Your answer is to be the exact text of the lines from the one containing "This screenshot has height=200, width=410." through the final line of the entries, restated in full, with pictures omitted.

Pixel coordinate grounding data:
------------------------------------------------------------------------
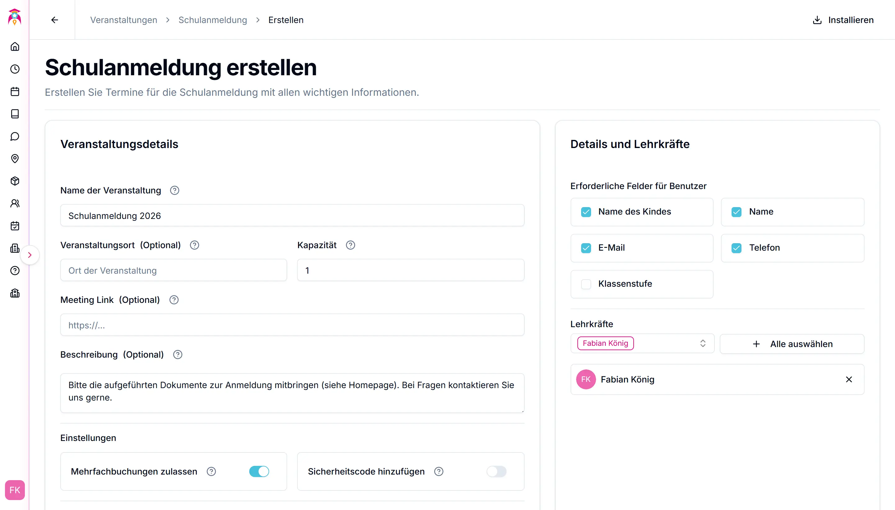The image size is (895, 510).
Task: Expand the sidebar with chevron button
Action: point(30,255)
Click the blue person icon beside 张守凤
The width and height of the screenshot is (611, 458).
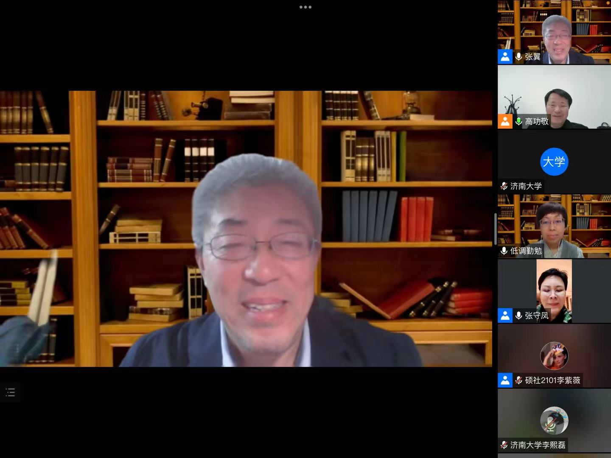pos(505,316)
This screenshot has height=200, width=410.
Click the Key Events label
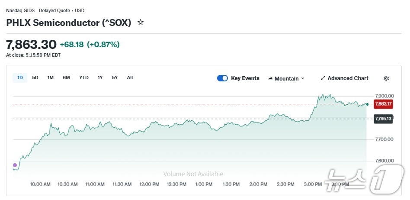click(x=245, y=78)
------------------------------------------------------------------------
▸ **WRITTEN RESPONSE**
This screenshot has height=200, width=410.
Click the Key Events label
click(x=245, y=78)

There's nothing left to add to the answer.